April 14 foreshock[edit]

Magnitude of earthquakes

Although the focus of the foreshock earthquake was 12.0 kilometres (7.5 mi) beneath Mount Kinpo to the north-northwest of Kumamoto's city center, the worst-hit area was in the eastern Kumamoto suburb of Mashiki, where the foreshock earthquake's victims perished.[13] The earthquake was strongly felt as far north as Shimonoseki on southwestern Honshu, and as far south as the city of Kirishima in Kagoshima Prefecture.[14] In the following hours, there were at least 11 aftershocks of at least 4.5 magnitude, one of which was a magnitude 6;[15] more than 140 aftershocks were registered within two days.[8] It was the first earthquake to occur on the island of Kyushu to register as a 7 on the Japan Meteorological Agency seismic intensity scale.[16][17] On April 15, the JMA officially labelled it Heisei 28-nen Kumamoto jishin (平成28年熊本地震, "Heisei 28 Kumamoto Earthquake")–Heisei 28 being the year 2016 on the Japanese calendar.[18]

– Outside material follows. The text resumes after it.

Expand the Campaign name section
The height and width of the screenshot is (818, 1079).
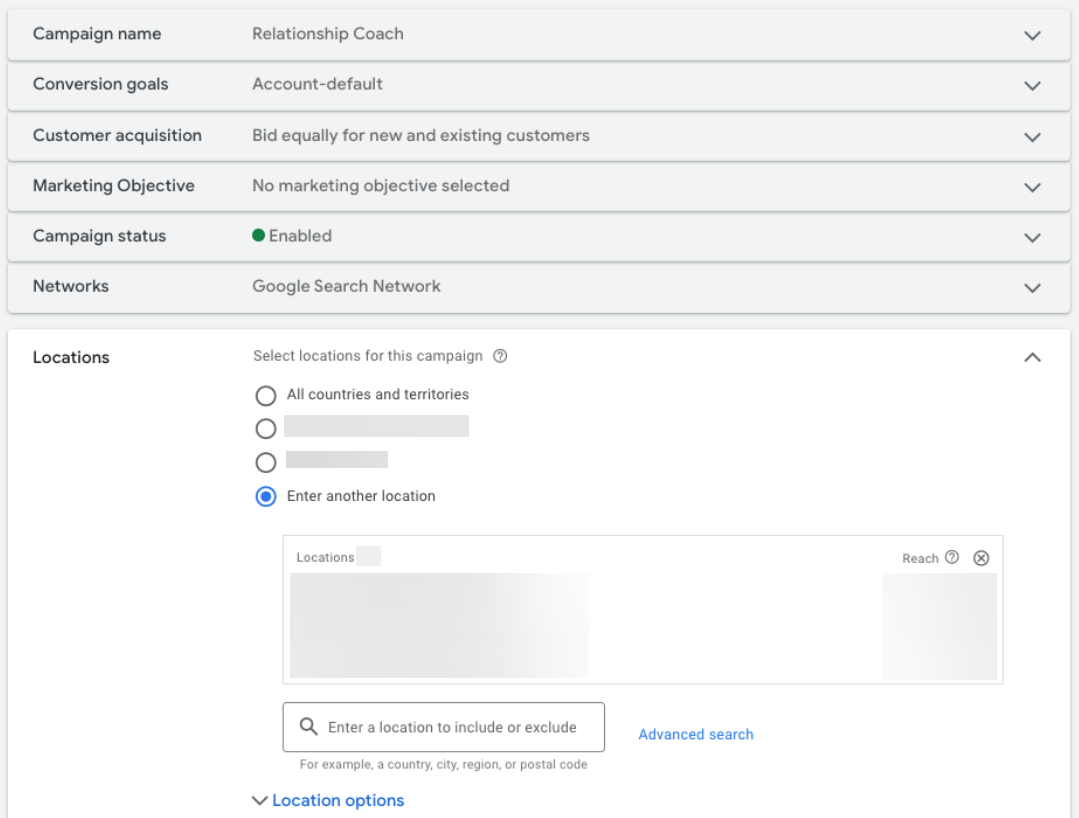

Japan Meteorological Agency seismic intensity Shindo 6 Lower and higher[19][20]
Intensity Prefecture Location
7 Kumamoto Mashiki
6- Kumamoto Kumamoto (Higashi-ku, Nishi-ku, Minami-ku), Tamana, Uki, Nishihara

April 16 mainshock[edit]

At 01:25 JST on April 16 (16:25 UTC, April 15), a 7.0 magnitude earthquake, under Higashi Ward of Kumamoto City in the Kyushu Region in southwest Japan, occurred as the result of strike-slip faulting at shallow depth.[2] Significant additional damage occurred in those areas of Kumamoto Prefecture recovering from the April 14 earthquake, with strong tremors and damage also recorded as far east as the city of Beppu in Ōita Prefecture.[21] It was also felt as far away as Busan, South Korea, with an intensity of MMI III.[2][22] A tsunami advisory was issued at 01:27 JST for areas along the Ariake Sea and Yatsushiro Sea, with the wave height forecast at 0.2 to 1 m (0.7 to 3.3 ft),[23] but was lifted less than an hour later at 02:14 JST.[24]

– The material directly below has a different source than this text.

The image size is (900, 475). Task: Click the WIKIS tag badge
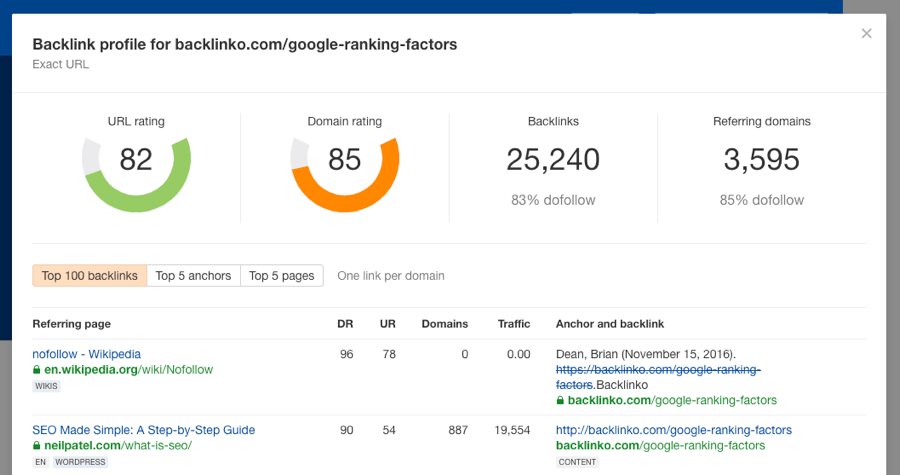click(x=45, y=386)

Japan Meteorological Agency seismic intensity Shindo 6 Lower and higher[25][26]
Intensity Prefecture Location
7 Kumamoto Nishihara, Mashiki
6+ Kumamoto Minamiaso, Kumamoto (Chūō-ku, Higashi-ku, Nishi-ku), Kikuchi, Uto, Uki, Koshi, Ozu, Kashima
6- Kumamoto Aso, Kumamoto (Minami-ku, Kita-ku), Yatsushiro, Tamana, Misato, Nagomi, Kikuyo, Mifune, Yamato, Hikawa, Kamiamakusa, Amakusa
Oita Beppu, Yufu


The following is a list of major aftershocks that have occurred in Kumamoto Prefecture since April 14, 2016.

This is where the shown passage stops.